NP: Americans reflexively think of Europeans as more progressive than themselves, and as the intellectual and political leaders that our elites want to follow. Many were surprised, therefore, when President Macron and other European leaders began to identify American identity politics as a threat to their own nations’ universities, politics, and public discourse. Indeed, the popular Catholic bishop Robert Barron wrote that “what we call ‘woke’ thinking in our American context was almost totally imported from French intellectuals who flourished in the second half of the twentieth century. . . . In the measure that it is threatening French society—as indeed I think it is—the phrase ‘the chickens have come home to roost’ springs rather readily to mind.”
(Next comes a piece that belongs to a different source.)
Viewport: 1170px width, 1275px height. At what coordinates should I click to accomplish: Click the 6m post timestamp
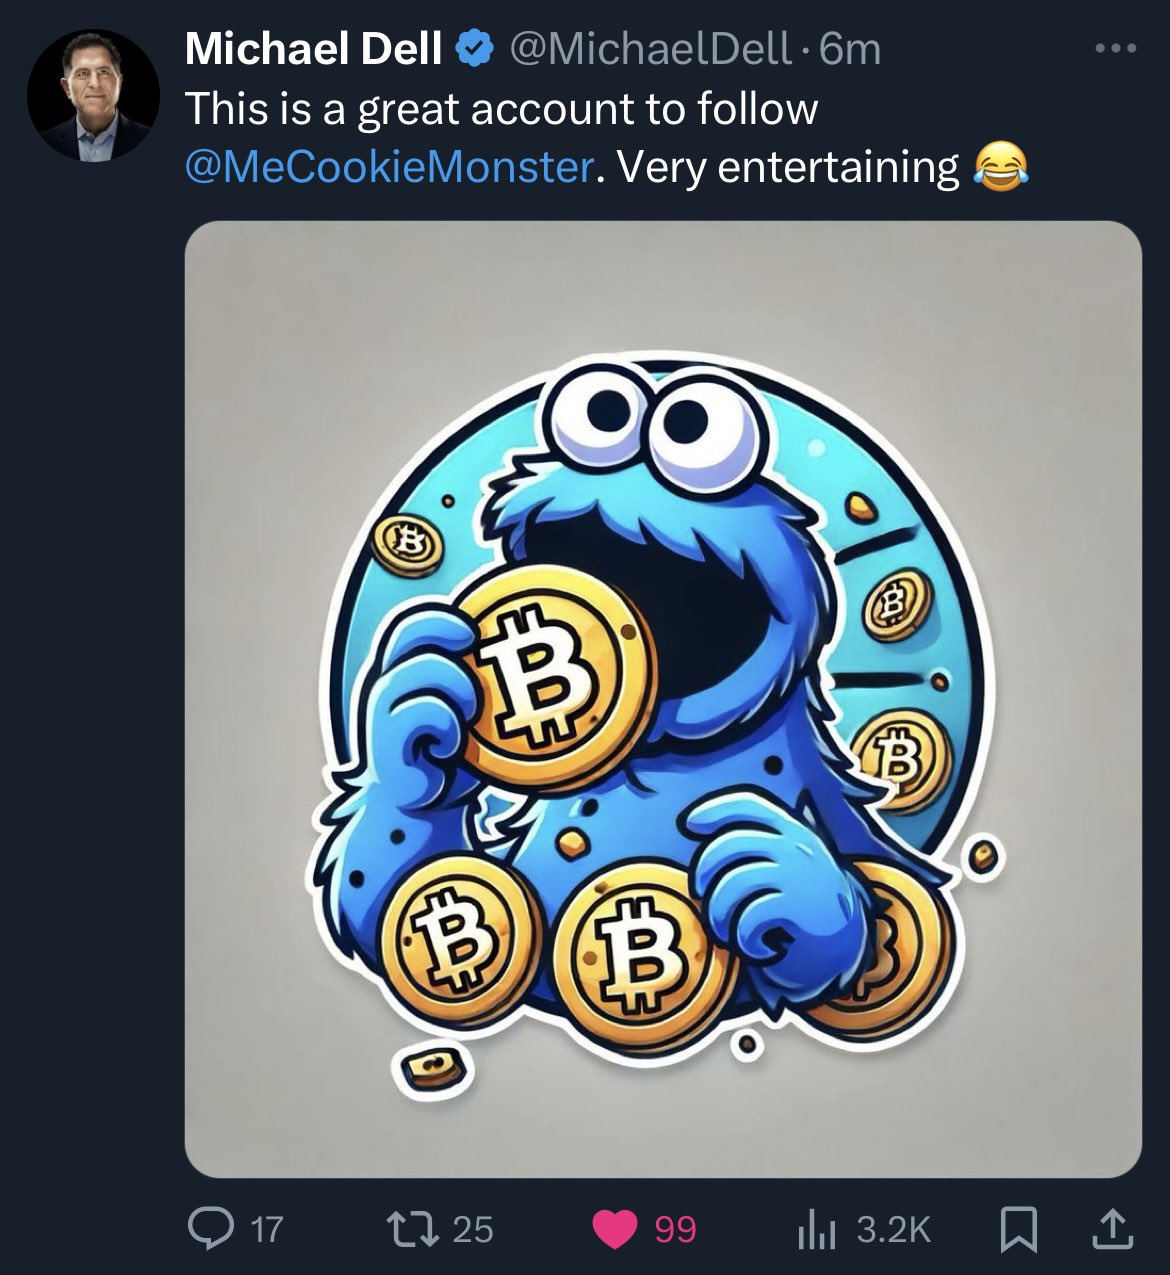click(850, 48)
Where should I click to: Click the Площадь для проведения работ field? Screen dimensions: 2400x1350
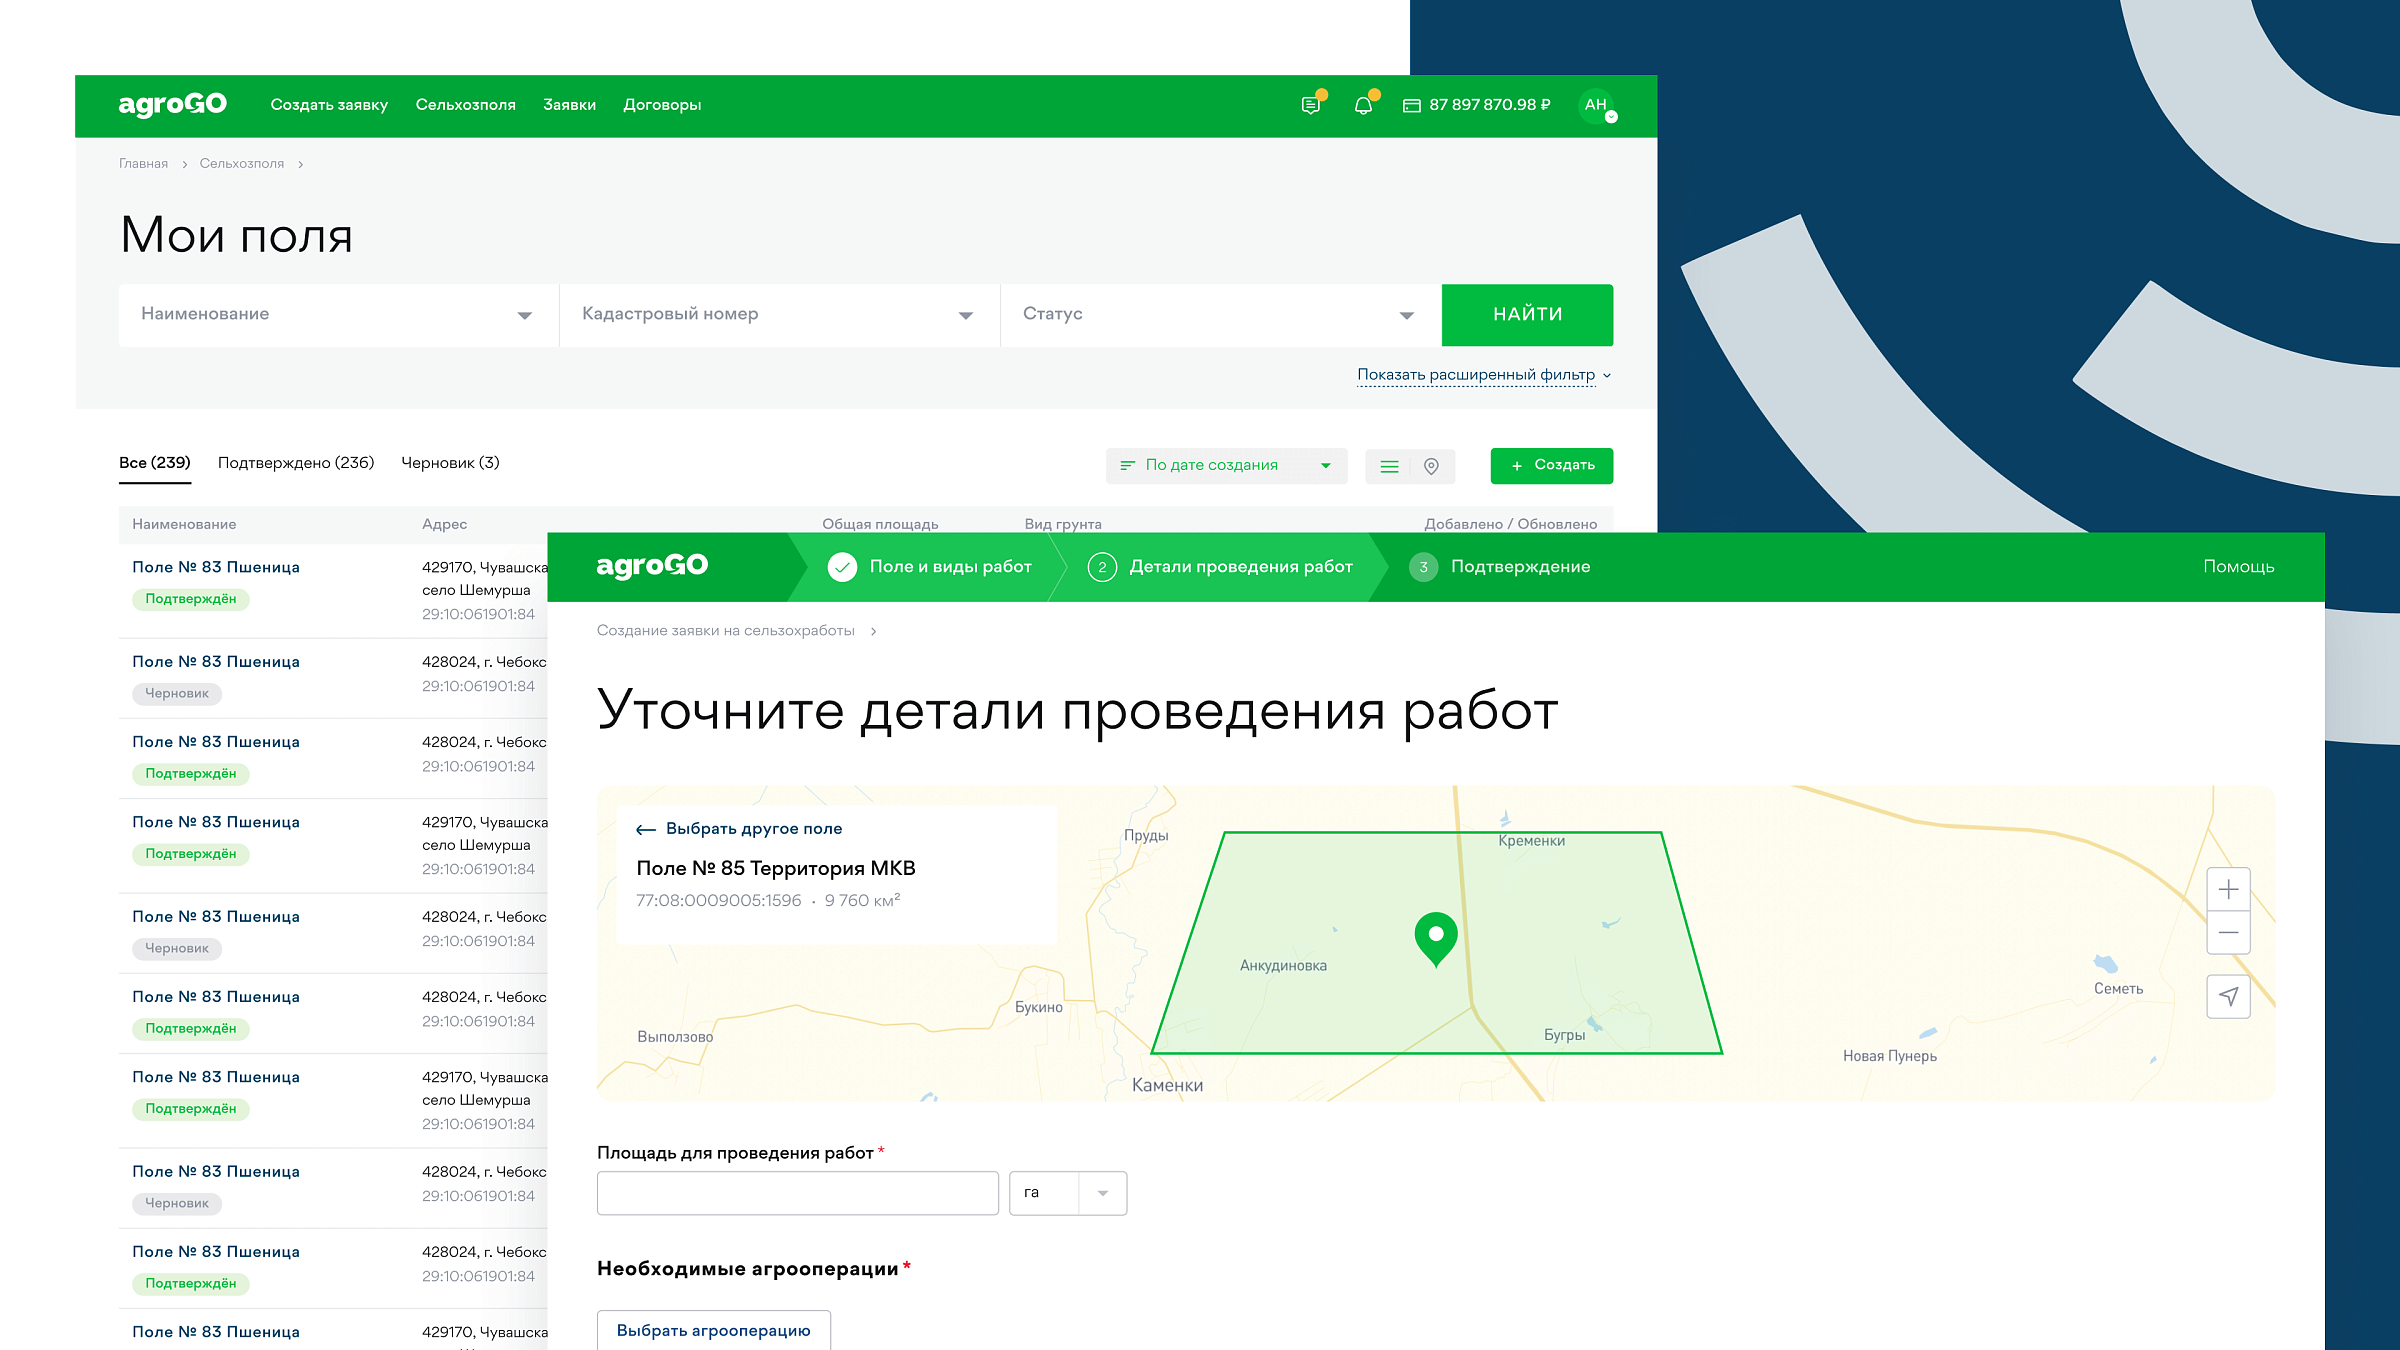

Do you agree with Bishop Barron’s assessment? What effect do you think American identity politics will have on France and other European nations, their political and academic discourse, and their own sense of identity?

PM: As usual, we each accuse the other side of the pond. Bishop Barron says: it comes from France. We say: it comes from the American campuses that were naïve enough to take seriously highfalutin ratiocinations of cocky French philosophes.

These developments speak to a predicament that is common to all Western countries, especially those that prided themselves on being at the forefront of human progress. To put it very grossly, we no longer feel able to sustain and prolong the arc of progress. With respect to the relief of man’s estate or the bettering of our condition, we have succeeded beyond the wildest dreams of Bacon and Descartes, and well beyond the hopes of Smith. We have built mighty and well-organized national states, with representative regimes, able to meet the needs of an immense and diverse citizenry. We all have reasons to be proud, and yet we are despondent and angry, morose and spiteful. What went wrong?

The material, economic, and political progress that I mentioned was accomplished while we were pursuing some other thing—a bigger, greater, nobler thing with capital letters: Democracy, Socialism, a New Man, etc. These hubristic projects and ambitions collapsed in the wars and revolutions of the first half of the twentieth century.

After 1945, we had pride and energy enough to reconstruct and improve the material constituents of our lives, but soon we began to reconsider the whole story. The conclusion slowly crept in that the whole majestic pageant of Western progress was radically tainted, since it resulted in the shoah. This secret—not so secret—feeling is constantly gnawing at our self-confidence. The idea of acting for our good, of defending our own, has become impossible to entertain in Europe, as if from acting for our good or defending our own, there was a direct and short line to enslaving and exterminating others.

The United States seemed to have escaped this palsy. Now it is coming to your shores, perhaps with a vengeance. In short, I would venture to say that Europeans and Americans are confronting a spiritual conundrum. How does an immense civilization examine its conscience? How do nations and societies confess and atone for their sins? Perhaps we could begin with our own personal sins. . . . In any case, a collective examination of conscience that means to be serious cannot be done in an exacerbated spirit of political partisanship. The more virulent the political partisanship, the more closed the road to moral truth, spiritual recovery, political soundness, and prudence.